I thought that I was being hailed, Lady Winterton.
May I give the Committee an example? It is not beyond the realms of possibility that at some point the Government may say that each town and city should have a low emission zone, and that cars that cannot comply with a certain level of emissions should either be banned from entering the city centre or the owner should face a charge. Let me take the Committee back a few years when the town of Corby depended almost exclusively on its steelworks. When the steelworks collapsed, not only did the majority of employed people in that town lose their job, they also faced immediate negative equity. One could purchase a freehold house in Corby at the time of the collapse for £1,000. Imagine if a similar tragedy happened to a local community and the Government said that a low emission zone must come in and everyone who had an older car suddenly found that they could not go into the city centre or that they had to pay an additional fee. That would be a huge blow to people who had already been kicked in the teeth by losing their job and having negative equity in their property.
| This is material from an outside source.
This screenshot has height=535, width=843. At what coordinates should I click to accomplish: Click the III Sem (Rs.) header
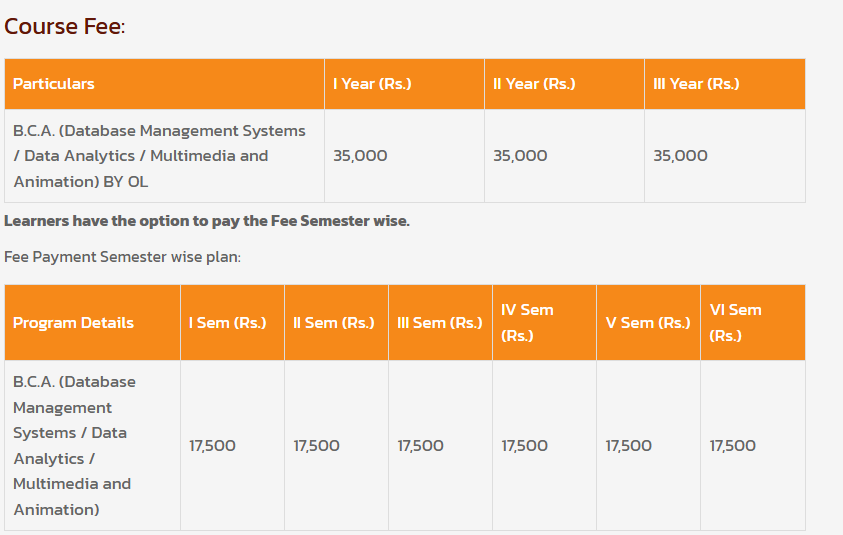440,323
In those circumstances, the local council might say, “For the moment we have exceptional local circumstances and we do not wish to impose this particular policy.” I defy anyone to say that that would be an unreasonable decision in such circumstances. The key word in the amendment is “exceptional”. I hope that the Minister can see the sense of saying that where a local issue is so important that it is regarded as exceptional by the local transport authority, the authority should be allowed, in those circumstances, to deviate from guidance that would otherwise be regarded as quite acceptable and the norm. All my amendment seeks to do is to make that provision clear in the Bill.